Thursday, October 2, 2008


One of our servers asked me last evening about Amarone (technically Amarone della Valpolicella Classico). It's a wine that we have on our list, yet one that nobody buys, probably because they aren't familiar with it. But I cannot imagine a wine list of any stature that does not contain an Amarone, merely because of its uniqueness.

Amarone is, like the Prosecco that I discussed back in May, from the Veneto in Italy, from the area around Verona. The typical Amarone is made primarily from three grapes indigenous to the Veneto, three little known grapes of which Corvina Veronese is the principal, with lesser amounts of Rondinella and Molinara. Other grapes may appear in minuscule amounts.

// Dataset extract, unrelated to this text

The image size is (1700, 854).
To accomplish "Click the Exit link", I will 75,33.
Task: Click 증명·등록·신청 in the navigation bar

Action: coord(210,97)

What sets Amarone apart in the wine world is that it is a dry red wine made from partially dried grapes. Granted that there are vins de paille in France and even vin santo in Italy that use the same method, but these are mostly sweet white wines.

Actually, Amarone is one member of a family of wines from the Veneto. If the grapes are pressed straight away and fermented, they become Valpolicella, a mostly unremarkable, but popular wine. If the grapes are dried, on average of four months, then pressed and fermented, the wine can go two directions. If the fermentation is stopped early (or gets stuck), it yields a sweet red wine called Recioto della Valpolicella. If the fermentation continues until the fermentable sugars are consumed, the wine becomes Amarone.

There's also a hybrid wine called Valpolicella Ripasso, which is made by mixing Valpolicella with the lees (what is left in the barrel after the wine is racked off) of a Recioto or Amarone. This causes a second fermentation (the ripasso) and yields a more complex wine than Valpolicella.

But back to Amarone. In typical fashion, the grapes are harvested about mid-October in the Veneto and the best bunches are selected for Amarone (the remaining grapes go into Valpolicella). Traditionally Amarone was made vin de paille-style by drying the grapes on straw mats. Technology now lets the winemakers dry the grapes under more controlled conditions. Still, it takes about four months for the grapes to dry to the point where they lose 35-45% of their water.

Drying does a few things. First, it increases the volume of fermentable sugars in the grape as the water evaporates, yielding a wine with a very high alcohol potential. Also, the acid level drops, the tannins mellow, and the color deepens because of the long skin contact with the juice in the grapes.

At about mid-February, the grapes are pressed and fermented. Given the cool temperatures, the fermentation is low and slow. The result is a very big wine with deep ruby color, high alcohol (I'd say 15.5% is about average), and not much acid. Each Amarone differs in flavor components, but black cherry forms the background. Drying provides some raisiny flavors. In really good Amarone, I detect chocolate notes, as in chocolate-covered raisins.

Now, what to pair with Amarone? I belong to the school that says if the wine has too much alcohol or not enough acid, it wants to stand on its own. Personally, I like Amarone after dinner with a chunk of Parmigiano-Reggiano (nothing new here; this is the classic textbook pairing) or even with chocolate-dipped figs.

If I were going to pair it, I would want a dark meat to stand up to the Amarone's weight, say roasted venison chops with a wild cherry compote to echo the background cherry notes in the wine. And I would bring missing acid to the dish by means of a vinegar (probably balsamic) in the cherry compote.